Task description
Set down every record exactly as it appears.

(Records from a collection)

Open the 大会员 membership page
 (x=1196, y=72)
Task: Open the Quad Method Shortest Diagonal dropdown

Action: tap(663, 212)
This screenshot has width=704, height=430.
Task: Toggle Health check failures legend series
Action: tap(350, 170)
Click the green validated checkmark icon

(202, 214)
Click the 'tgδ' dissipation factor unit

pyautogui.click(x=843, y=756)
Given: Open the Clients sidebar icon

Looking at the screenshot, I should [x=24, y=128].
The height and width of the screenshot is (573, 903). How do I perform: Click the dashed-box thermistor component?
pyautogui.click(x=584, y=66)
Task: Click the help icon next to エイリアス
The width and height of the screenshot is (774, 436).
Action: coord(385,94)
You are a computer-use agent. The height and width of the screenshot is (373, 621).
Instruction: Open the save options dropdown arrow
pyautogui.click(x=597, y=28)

Task output
Open the 大会员 membership page
 (x=1196, y=72)
Task: Open the Quad Method Shortest Diagonal dropdown

Action: tap(663, 212)
This screenshot has width=704, height=430.
Task: Toggle Health check failures legend series
Action: tap(350, 170)
Click the green validated checkmark icon

(202, 214)
Click the 'tgδ' dissipation factor unit

pyautogui.click(x=843, y=756)
Given: Open the Clients sidebar icon

Looking at the screenshot, I should [x=24, y=128].
The height and width of the screenshot is (573, 903). How do I perform: Click the dashed-box thermistor component?
pyautogui.click(x=584, y=66)
Task: Click the help icon next to エイリアス
The width and height of the screenshot is (774, 436).
Action: coord(385,94)
You are a computer-use agent. The height and width of the screenshot is (373, 621).
Instruction: Open the save options dropdown arrow
pyautogui.click(x=597, y=28)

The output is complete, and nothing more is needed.